The levels of MICA, MICB, ULBP1, ULBP2 and ULBP3 (A) and of nectin-2 and PVR (B) were assessed by flow cytometry following treatment with IFN-β (300 U/ml, 24 h). C. The levels of NKG2D and DNAM–1 on NKL cells were assessed following treatment with IFN-β (300 U/ml, 24 h) by flow cytometry (note an almost complete overlay of the flow cytometry curves of treated and untreated cells). Flow cytometry data represent mean SFI values ± SD from 3 independent experiments (SFI = 1 is marked with a dotted line) (** p<0.01, * p<0.05; student`s two tailed t-test).

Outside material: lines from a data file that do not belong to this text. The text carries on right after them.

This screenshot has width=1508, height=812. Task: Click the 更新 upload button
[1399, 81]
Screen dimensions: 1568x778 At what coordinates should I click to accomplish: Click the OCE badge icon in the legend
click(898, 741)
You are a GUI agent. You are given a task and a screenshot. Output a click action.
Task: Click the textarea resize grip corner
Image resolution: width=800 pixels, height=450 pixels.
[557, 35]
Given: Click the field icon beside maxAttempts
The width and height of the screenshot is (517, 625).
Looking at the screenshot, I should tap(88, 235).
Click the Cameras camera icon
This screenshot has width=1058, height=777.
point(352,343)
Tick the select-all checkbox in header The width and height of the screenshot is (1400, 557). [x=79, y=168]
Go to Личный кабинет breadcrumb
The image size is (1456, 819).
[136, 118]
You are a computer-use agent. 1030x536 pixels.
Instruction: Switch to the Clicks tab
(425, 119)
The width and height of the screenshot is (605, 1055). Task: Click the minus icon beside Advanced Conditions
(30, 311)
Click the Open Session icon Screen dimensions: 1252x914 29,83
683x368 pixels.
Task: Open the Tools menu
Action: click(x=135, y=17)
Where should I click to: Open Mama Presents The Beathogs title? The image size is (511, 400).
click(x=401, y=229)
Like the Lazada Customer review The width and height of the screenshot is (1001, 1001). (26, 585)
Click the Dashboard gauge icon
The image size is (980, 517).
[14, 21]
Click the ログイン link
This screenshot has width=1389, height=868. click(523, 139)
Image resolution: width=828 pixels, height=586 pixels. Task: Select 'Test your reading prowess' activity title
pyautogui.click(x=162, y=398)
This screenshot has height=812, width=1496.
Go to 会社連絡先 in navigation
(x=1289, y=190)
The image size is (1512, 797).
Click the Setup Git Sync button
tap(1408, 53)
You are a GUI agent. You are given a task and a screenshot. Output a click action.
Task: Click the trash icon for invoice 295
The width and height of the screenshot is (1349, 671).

3.4 The immunogenicity of GIC is modulated upon stimulation with IFN-β

Having assessed the regulation of anti- and pro-immunogenic proteins, we next assessed the net effects of IFN-β treatment on the innate immunogenicity of GS-2, GS-5, GS-7, GS-8 and GS-9 cells. While the susceptibility towards NK cell-mediated lysis of GS-2 and GS-8 cells remained largely unaltered, the cytotoxicity towards GS-5, GS-7 and GS-9 cells was enhanced upon stimulation with IFN-β as assessed by a flow cytometry-based cytotoxicity assay (Fig 4A–4E). Moreover, we investigated the role of enhanced HLA-E cell surface levels on NK cell-mediated immune recognition in these two GIC lines exhibiting altered immunogenicity upon stimulation with IFN-β. HLA-E expression was silenced using RNA interference following incubation with IFN-β. The silencing of HLA-E gene expression led to a reduction of more than 70% of HLA-E cell surface levels, as ascertained by flow cytometry (Fig 4F). As expected, NKL-mediated lysis was enhanced in GS-5, GS-7 and GS-9 following silencing of HLA-E expression. The increased lysis following treatment with IFN-β was further enhanced by HLA-E-gene silencing indicating that the IFN-β-induced up-regulation of HLA-E counteracts a net immune enhancing effect of IFN-β (Fig 4B, 4C and 4E). Pretreatment of NKL cells with IFN-β did not influence their cytotoxic activity towards GS cells (S2A and S2B Fig). Therefore, effects of IFN-β on NK cell receptors seem to be negligible in this context.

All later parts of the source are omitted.